L'enquête a duré six mois.

Elle a été validée par le British Medical Journal mercredi et rendue possible grâce à l'opiniâtreté de deux journalistes, Stéphane Gabet et Pierre Belet (Galaxie Presse) qui ont retrouvé la trace de la noble relique en 2008 chez deux retraités de la fonction publique. Ces derniers, passionnés d'histoire, qui conservaient la tête depuis 50 ans à Montmartre, ont accepté de la confier à la science. Les journalistes ont filmé cette aventure extraordinaire qui sera diffusée sur France 5 en février.

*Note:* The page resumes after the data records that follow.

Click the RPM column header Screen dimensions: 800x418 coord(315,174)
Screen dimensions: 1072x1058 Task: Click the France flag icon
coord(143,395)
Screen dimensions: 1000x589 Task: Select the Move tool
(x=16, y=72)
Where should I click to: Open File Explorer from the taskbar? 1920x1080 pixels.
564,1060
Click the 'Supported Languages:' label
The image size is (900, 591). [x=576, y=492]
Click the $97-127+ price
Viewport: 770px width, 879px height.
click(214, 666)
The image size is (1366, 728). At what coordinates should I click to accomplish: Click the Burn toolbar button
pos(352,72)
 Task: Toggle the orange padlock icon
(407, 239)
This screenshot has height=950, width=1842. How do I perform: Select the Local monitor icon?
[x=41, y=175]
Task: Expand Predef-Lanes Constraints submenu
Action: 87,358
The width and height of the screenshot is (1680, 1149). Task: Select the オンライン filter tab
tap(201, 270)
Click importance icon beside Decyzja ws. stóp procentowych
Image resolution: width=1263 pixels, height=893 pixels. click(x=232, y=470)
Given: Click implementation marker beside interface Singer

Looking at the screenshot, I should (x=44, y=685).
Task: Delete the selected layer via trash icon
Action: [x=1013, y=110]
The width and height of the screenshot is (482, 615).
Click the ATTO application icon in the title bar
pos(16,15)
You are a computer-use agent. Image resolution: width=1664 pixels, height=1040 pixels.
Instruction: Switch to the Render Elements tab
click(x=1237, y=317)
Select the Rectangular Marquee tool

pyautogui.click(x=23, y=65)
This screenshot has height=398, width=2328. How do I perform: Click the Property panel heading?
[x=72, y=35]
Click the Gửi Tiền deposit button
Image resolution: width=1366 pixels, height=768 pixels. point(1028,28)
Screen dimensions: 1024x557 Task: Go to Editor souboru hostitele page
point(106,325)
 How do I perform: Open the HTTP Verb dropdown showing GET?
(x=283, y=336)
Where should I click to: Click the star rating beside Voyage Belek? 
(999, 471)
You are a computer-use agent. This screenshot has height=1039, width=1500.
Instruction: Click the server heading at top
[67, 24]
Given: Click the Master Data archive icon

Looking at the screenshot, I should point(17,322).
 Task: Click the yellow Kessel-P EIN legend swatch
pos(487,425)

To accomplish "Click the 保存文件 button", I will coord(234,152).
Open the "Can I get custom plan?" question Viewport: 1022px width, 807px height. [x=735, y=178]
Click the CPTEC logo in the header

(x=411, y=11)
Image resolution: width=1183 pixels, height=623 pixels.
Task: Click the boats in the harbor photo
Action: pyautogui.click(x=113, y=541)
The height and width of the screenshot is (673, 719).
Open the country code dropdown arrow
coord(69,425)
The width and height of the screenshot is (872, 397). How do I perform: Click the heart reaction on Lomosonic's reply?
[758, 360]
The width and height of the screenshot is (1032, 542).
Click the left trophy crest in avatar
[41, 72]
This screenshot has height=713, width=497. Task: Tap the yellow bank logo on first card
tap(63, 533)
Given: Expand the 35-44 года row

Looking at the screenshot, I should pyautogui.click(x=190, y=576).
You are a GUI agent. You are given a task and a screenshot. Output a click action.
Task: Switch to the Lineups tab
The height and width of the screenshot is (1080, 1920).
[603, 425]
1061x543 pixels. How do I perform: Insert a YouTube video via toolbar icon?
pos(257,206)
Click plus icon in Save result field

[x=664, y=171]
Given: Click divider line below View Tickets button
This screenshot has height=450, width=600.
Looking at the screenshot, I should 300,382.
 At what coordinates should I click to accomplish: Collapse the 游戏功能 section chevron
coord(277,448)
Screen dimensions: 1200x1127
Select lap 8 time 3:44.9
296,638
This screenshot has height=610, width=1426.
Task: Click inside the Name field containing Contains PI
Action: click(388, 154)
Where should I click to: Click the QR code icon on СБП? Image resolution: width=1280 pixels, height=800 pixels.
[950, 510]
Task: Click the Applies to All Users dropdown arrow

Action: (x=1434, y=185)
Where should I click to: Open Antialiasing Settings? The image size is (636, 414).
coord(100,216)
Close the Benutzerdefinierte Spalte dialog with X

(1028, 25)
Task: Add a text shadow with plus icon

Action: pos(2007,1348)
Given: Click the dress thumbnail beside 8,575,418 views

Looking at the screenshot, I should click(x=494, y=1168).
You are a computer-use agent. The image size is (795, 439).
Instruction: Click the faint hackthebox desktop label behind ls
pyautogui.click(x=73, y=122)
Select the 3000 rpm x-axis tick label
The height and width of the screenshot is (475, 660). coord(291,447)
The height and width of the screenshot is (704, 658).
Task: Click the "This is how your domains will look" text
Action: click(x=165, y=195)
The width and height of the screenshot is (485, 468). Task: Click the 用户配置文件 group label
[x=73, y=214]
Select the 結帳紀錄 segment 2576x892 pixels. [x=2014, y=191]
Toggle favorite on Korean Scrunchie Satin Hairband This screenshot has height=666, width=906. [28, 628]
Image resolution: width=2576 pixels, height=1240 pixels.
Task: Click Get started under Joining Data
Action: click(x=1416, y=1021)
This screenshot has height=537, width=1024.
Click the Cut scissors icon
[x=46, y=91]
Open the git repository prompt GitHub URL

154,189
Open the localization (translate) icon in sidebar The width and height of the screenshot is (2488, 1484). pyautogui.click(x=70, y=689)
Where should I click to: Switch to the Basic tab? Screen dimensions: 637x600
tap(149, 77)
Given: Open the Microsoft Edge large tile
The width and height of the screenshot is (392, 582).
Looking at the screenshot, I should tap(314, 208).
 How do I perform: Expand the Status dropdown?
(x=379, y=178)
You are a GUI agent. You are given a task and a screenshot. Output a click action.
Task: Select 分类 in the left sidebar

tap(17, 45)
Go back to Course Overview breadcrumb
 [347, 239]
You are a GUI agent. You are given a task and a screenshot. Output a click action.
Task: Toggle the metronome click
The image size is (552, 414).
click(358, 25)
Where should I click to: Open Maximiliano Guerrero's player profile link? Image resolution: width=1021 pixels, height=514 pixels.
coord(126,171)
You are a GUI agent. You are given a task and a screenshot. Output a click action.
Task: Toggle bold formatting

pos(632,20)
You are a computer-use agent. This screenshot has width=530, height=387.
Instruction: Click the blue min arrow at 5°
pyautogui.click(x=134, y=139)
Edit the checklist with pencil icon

Une datation au carbone 14 a d'abord permis d'établir une période comprise entre 1450 et 1650, a expliqué le Dr Charlier, connu pour avoir révélé l'empoisonnement au mercure d'Agnès Sorel, favorite de Charles VII, et démontré que les restes conservés au château de Chinon n'étaient pas ceux de Jeanne d'Arc.

Correspondances anatomiques (âge, sexe, cicatrice, naevus à l'aile du nez, trou de boucle d'oreille), analyses toxicologiques, scanners, superpositions faciales...ont été systématiquement recoupés par des recherches historiques. Le roi, mort à 57 ans le 14 mai 1610, assassiné par Ravaillac, avait perdu presque toutes ses dents. Il avait un début de cataracte, une cicatrice osseuse due à une blessure à l'arme blanche, la tentative de meurtre par Jean Châtel le 27 décembre 1594.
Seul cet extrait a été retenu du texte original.